1. Code up a new format for a binary record_table, and write to that each time there is a record table update.
2. When the program first launches, if the binary table exists, ask if this is the continuation of the previous run, or a new run, and take actions based on that.

robert44444uk 2011-11-15 04:15

[QUOTE=robert44444uk;277900]

I would like to reserve 180, 196, 210 for myself.

[/QUOTE]

And also I will reserve 178 and 268

Regards

Robert

robert44444uk 2011-11-16 06:05

One Riesel record to post, which is equal to the best Sierpinski to 14 primes

14 16 66622302705377 R 52

The series contains a CC7, CC3 and a CC4 to this point.

Thomas11 2011-11-16 17:48

[QUOTE=robert44444uk;277775]Heres the table for Riesels:

[CODE]
153 100101 638621868573 R 66
154 638621868573 R 60
155 638621868573 R 60
156 638621868573 R 60
157 <150000 638621868573 R 60
158 164463 638621868573 R 60
[/CODE]
[/QUOTE]

Hi Robert,

your recent post reminded me that I always forgot and never reported the missing primes for closing this gap in your status table. Actually they are already done for more than a year now!

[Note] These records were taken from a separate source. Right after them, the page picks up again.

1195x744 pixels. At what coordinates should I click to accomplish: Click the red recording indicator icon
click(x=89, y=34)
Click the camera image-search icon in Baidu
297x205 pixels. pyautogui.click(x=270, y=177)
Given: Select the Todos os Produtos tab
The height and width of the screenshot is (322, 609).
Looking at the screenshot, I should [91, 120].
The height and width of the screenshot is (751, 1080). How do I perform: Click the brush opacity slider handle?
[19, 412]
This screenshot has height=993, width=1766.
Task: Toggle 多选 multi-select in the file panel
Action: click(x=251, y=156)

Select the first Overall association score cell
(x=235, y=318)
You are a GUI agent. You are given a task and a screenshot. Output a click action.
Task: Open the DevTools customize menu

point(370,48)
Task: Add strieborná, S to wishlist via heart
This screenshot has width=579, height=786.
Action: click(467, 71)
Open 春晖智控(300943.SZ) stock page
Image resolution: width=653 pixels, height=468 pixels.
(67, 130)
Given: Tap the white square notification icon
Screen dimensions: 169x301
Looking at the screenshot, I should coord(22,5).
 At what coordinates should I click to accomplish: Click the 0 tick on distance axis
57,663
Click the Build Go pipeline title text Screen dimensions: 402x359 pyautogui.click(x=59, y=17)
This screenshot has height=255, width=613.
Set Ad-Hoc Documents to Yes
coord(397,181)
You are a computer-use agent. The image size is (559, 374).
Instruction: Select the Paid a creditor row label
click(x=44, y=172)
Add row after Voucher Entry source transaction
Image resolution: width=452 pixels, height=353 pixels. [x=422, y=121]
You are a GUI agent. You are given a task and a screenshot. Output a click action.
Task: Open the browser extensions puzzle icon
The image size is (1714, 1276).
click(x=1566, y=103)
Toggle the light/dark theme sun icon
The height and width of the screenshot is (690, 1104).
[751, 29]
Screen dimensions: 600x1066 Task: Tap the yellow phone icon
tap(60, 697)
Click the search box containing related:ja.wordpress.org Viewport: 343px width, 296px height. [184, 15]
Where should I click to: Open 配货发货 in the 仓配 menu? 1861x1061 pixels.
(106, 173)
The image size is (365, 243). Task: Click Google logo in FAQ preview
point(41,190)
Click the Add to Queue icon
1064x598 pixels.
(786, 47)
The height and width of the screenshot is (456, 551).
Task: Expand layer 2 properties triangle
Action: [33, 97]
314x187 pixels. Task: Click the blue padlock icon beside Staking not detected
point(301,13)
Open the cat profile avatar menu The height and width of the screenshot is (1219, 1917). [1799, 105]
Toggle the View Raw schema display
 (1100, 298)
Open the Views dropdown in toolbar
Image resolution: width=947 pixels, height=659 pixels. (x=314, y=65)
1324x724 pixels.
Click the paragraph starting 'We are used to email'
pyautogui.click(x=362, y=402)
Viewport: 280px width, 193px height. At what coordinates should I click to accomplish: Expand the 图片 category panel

So, the lines in question should read as follows:
[CODE]
153 100101 638621868573 R 60 ( <-- not 66 ! )
154 107726 638621868573 R 60
155 118186 638621868573 R 60
156 121601 638621868573 R 60
157 143629 638621868573 R 60
158 164463 638621868573 R 60
[/CODE]
Note, that the 66 is a typo in your list (also for the lines above this section).
It's actually 60.

Besides this, there was not much progress at my end for quite a while now.
No new record breakers found.

A few top performers tested to n=220k are:
[CODE]
S 12034494960083 66 170/212402
S 16196964114523 58 169/215818
S 1061615018040269 106 168/212206
S 2752432099816267 138 167/217907
S 26465530345417 66 166/192945
S 1024817770766811 100 166/192615
[/CODE]

Kind regards!

Thomas

robert44444uk 2011-11-16 18:47

Hi Thomas11

Ah bless, now we have the full Riesel table! Thank you for that. Good to know you are still active, and that you have a second candidate at 170 primes, it is tough going at n>160,000

Keep the computer cycles pumping!! The Sierpinski side has a natural disadvantage, the + part of the equation gives us Riesel guys a 2 point start.

But having said that, the Sierpinskis have 87 records from p=15 to p=172 compared to Riesel with 67 records.

But...at present it looks like the Riesels have the computer resource pledges to even that score up.

Riesel absolute racing records: p=15-20,24,26-29,31,33-48,57-59,69-70, 72,74-79,81-83,111-124,133-134,136-139,141-145

Sierpinski absolute racing records: p=21-22,31,49-56,60-68,71,73,80,84-110,125-132,135,140,146-172

Ties: p=1-14,23,30,32

And now the Riesel side has the best to n=10000, 121 vs 119!!!!